Гален не смог сдержать улыбки, увидев, как она смутилась, но сказал правду:
— Это я должен извиниться. Теплая вода так убаюкала меня, что я забыл, где нахожусь. Я отозвался на твой стук, не задумываясь.
— Ты хочешь сказать, что обычно приглашаешь женщин, когда принимаешь ванну?
— Когда-то для меня не было ничего необычного в том, что пригласить женщину принять со мной ванну.
Глаза Эстер расширились.
Гален усмехнулся про себя, жалея, что не может видеть выражение ее лица. Он догадался, что шокировал ее своим откровением, хотя это и не входило в его намерения. Он должен был помнить о том, какую уединенную жизнь она, вероятно, вела.
Эстер была действительно шокирована — как тем, что обнаружила его в ванне, так и неожиданным признанием. Она знала, что мужчинам позволено вести свою жизнь так, что это выходит далеко за рамки строгих правил поведения женщин, но стала бы женщина с хорошей репутацией резвиться с мужчиной в ванне? Ей стало интересно, каким человеком на самом деле был Гален и в каких кругах общества он вращался, когда не был Черным Дэниелом.

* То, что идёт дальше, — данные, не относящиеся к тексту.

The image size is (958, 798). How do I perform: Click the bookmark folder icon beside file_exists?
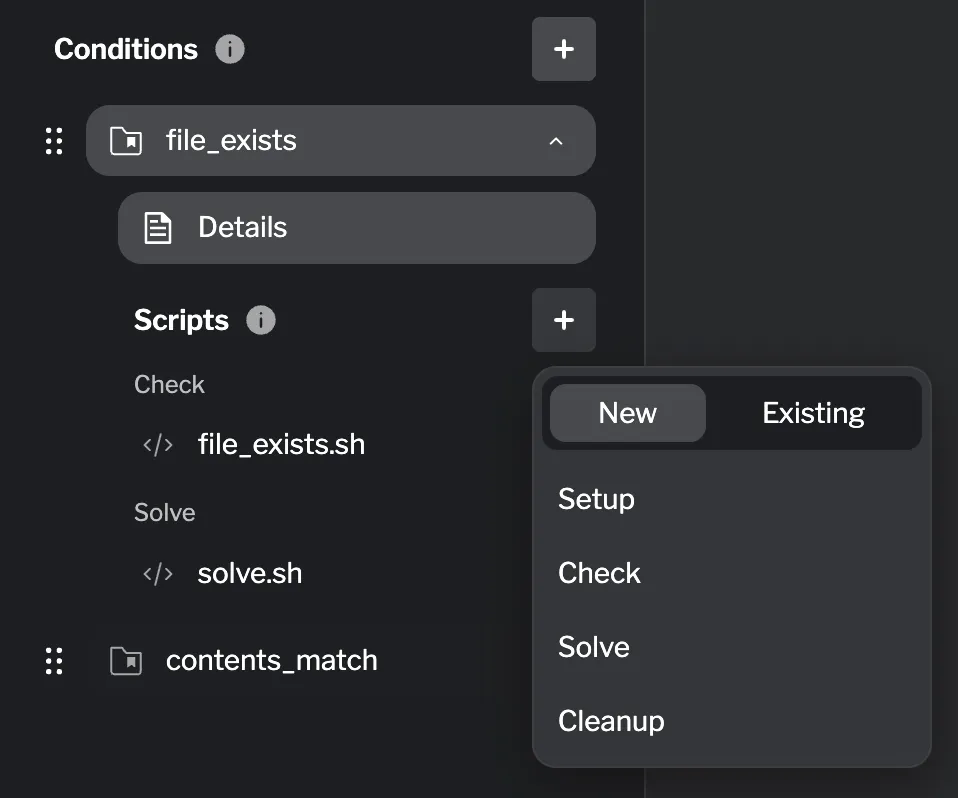pos(126,140)
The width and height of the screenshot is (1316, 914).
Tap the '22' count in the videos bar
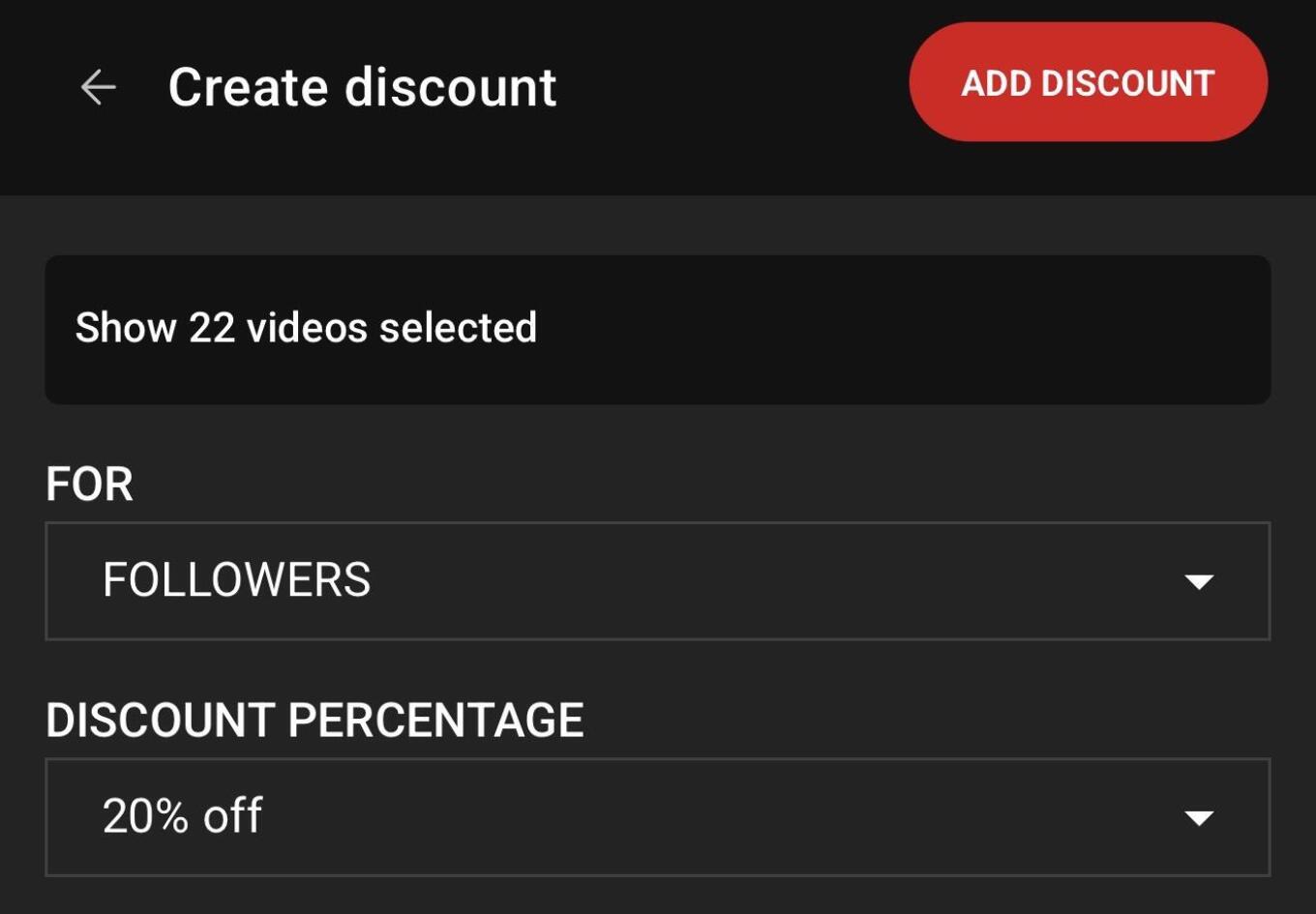coord(212,328)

Все еще стоя к нему спиной, она сказала:
— Я просто оставлю поднос здесь, у двери, и вернусь за ним позже.
Его мягкий голос остановил ее.
— Мне показалось, или я действительно увидел две тарелки на этом подносе?
В комнате, казалось, стало очень тепло, и Эстер виновато посмотрела на две тарелки и два серебряных прибора, а затем сказала:
— Я… подумала, что тебе будет приятно иметь компанию. Ты был сегодня весь день совсем один и…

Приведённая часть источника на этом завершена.